EU Competition partner Charles Whiddington of Field Fisher Waterhouse said:
'Microsoft's €561M fine is consistent with the EU Commission's hard-line response to parties which disregard the rules. The implications for companies going forward is that they must be more rigorous in complying with any agreement with the Commission, which does not take prisoners for infractions. Companies face severe sanctions for flouting EU rules, even accidentally. This is the first penalty in such a situation; but the Commission has shown itself to be tough in relation to other breaches of rules, regardless of whether the "oversight" was deliberate, negligent or purely accidental. There are a number of examples in relation to infringement inspections where it has imposed tough sanctions, including €38M imposed on E.ON for the breaking of a seal to a room in which materials relevant to its continuing inspection were held. In another case, a €1.7M fine was imposed for keeping its inspectors waiting for 47 minutes. In the Microsoft case, the fine will reflect the Commission's view on: the number of consumers affected, the erroneous filing of monitoring reports, the scale of the impact and the inadequacy of measures taken to ensure compliance by an undertaking with the resources Microsoft had at its disposal.'
'This is the first time any company has been fined by the European Commission for breaching commitments and it sends a strong message that they will be taking compliance very seriously from now on. This reaches beyond the technology industry'" said Paul Stone, a competition partner at Charles Russell.

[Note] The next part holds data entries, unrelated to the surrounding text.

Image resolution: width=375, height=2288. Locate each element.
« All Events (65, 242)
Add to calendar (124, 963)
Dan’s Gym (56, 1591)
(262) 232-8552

Vanessa Barnett, a technology and media partner at Charles Russell, commenting on the wider impacts of this in the technology market and the alleged Google 'tip-off', said 'It's quite clear now that the global technology elites are in a perfect battle, using all avenues open to them to try and make a dent in their competitors. Whether it's patent wars, anti-trust mudslinging or good old fashioned PR about the features and benefits of products, it really is game on now - now we know that regulators do have the appetite to bite, it could hail a renewed age of the snitch!'
Where a company breaks legally binding commitments, Article 23 (2) of the Antitrust Regulation empowers the Commission to impose fines of up to 10% of its total turnover in the preceding business year.
Note that the Commission's investigation into the tying of Windows and Internet Explorer was distinct from the antitrust case involving Microsoft which concluded in 2004 with a Decision finding that Microsoft had abused its dominant position and imposing fines. This case focused on interoperability between Windows and work group servers and on the tying of Windows Media Player to Windows (IP/04/382).